# TASKS TO COMPLETE:
1. In the SQLite message, what did SQLite begin life as?
2. Duplicate the passage of the SQLite message starting with "An example of" and going on through "easy to access.".
# START OF SUPPLIED TEXT
On Sat, May 1, 2010 at 9:25 AM, Tim Romano <tim.romano...@gmail.com> wrote:

> I am aware that SQLite supports
> loadable extensions, but would the SQLite architecture also permit the
> integration of an interpreted scripting language?   An integrated scripting
> language makes an already powerful database engine orders of magnitude more
> useful especially when one is solving ad hoc data problems requiring very
> rapid turnaround.
>

See http://www.sqlite.org/tclsqlite.html for the original.  SQLite began
life as a TCL extension.  In fact, we often think of SQLite as a TCL
extension that escaped into the wild.

The integration between TCL and SQLite is very tight.  If you know where to
look, you will see that many features of SQLite were designed specifically
to support integration with TCL.

An example of TCL using SQLite:

  db eval {SELECT name FROM people WHERE personid=$personid} {
     puts name=$name
  }

The "db" is an TCL object which represents an open SQLite database
connection.  "eval" is the "evaluation" method.  Within the SQL text, we see
a TCL variable $personid.  That is really implemented as an SQL parameter,
but the TCL wrapper knows to loop over all SQL parameters, look up the
corresponding TCL variables, and bind them.  The stuff that follows is a
script that runs for each row returned.  The columns of the SELECT statement
are stored in TCL variables making them very easy to access.
# END OF SUPPLIED TEXT
# START OF RECORD EXTRACTS
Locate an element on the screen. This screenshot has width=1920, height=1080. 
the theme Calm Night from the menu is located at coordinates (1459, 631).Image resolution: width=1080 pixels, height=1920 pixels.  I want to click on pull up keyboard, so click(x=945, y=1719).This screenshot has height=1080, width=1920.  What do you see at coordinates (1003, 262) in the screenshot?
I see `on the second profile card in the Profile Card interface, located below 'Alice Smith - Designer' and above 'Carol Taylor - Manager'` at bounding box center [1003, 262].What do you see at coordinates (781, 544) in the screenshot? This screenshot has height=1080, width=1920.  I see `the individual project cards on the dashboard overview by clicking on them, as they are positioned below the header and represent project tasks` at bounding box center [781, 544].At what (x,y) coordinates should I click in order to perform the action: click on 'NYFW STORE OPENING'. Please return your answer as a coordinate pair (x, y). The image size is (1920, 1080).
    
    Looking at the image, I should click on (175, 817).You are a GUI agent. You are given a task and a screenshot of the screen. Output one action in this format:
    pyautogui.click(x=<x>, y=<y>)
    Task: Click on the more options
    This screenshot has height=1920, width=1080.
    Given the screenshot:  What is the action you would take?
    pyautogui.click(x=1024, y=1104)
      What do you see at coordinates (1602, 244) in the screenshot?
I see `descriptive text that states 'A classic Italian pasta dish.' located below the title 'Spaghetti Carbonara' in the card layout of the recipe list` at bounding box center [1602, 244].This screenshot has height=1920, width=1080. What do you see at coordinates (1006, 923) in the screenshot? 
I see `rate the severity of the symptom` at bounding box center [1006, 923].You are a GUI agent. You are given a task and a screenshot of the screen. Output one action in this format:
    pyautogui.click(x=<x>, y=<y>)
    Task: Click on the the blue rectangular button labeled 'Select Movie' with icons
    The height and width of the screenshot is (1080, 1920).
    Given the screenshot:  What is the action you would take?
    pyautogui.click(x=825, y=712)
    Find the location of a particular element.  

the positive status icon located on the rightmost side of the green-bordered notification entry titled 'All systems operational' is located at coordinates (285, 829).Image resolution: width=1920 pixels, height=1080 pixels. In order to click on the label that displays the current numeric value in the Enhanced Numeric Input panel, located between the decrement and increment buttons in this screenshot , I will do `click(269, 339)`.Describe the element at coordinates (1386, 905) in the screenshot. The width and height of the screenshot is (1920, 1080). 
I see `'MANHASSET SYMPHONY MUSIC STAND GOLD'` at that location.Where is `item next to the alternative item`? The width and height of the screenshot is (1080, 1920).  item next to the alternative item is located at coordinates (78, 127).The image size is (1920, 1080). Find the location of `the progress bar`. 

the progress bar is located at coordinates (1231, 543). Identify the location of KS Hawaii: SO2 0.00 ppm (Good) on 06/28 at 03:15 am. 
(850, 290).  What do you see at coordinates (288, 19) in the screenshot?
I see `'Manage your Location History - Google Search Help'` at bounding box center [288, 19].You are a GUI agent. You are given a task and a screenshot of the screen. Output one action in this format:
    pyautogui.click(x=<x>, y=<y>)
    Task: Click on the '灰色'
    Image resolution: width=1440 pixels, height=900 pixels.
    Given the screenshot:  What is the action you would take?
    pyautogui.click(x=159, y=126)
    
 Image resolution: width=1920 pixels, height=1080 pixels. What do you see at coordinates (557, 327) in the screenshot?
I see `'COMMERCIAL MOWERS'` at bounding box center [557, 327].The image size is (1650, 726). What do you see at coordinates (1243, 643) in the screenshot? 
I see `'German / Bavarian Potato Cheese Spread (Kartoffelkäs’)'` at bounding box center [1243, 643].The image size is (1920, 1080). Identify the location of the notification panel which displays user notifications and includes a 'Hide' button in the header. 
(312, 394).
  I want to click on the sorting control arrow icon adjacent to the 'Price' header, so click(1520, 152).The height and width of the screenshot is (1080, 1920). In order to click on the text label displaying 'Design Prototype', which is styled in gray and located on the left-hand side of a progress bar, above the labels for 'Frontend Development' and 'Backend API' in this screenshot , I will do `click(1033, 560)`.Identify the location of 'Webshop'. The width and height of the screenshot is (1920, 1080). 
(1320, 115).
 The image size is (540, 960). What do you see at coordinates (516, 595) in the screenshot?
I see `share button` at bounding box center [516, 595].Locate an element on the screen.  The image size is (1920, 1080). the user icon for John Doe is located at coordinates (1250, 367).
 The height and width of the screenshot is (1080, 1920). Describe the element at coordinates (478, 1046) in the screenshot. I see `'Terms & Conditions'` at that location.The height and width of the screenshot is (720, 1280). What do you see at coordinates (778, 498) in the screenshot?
# END OF RECORD EXTRACTS
# WRITTEN ANSWERS:
1. A TCL extension.

2.
An example of TCL using SQLite:

  db eval {SELECT name FROM people WHERE personid=$personid} {
     puts name=$name
  }

The "db" is an TCL object which represents an open SQLite database
connection.  "eval" is the "evaluation" method.  Within the SQL text, we see
a TCL variable $personid.  That is really implemented as an SQL parameter,
but the TCL wrapper knows to loop over all SQL parameters, look up the
corresponding TCL variables, and bind them.  The stuff that follows is a
script that runs for each row returned.  The columns of the SELECT statement
are stored in TCL variables making them very easy to access.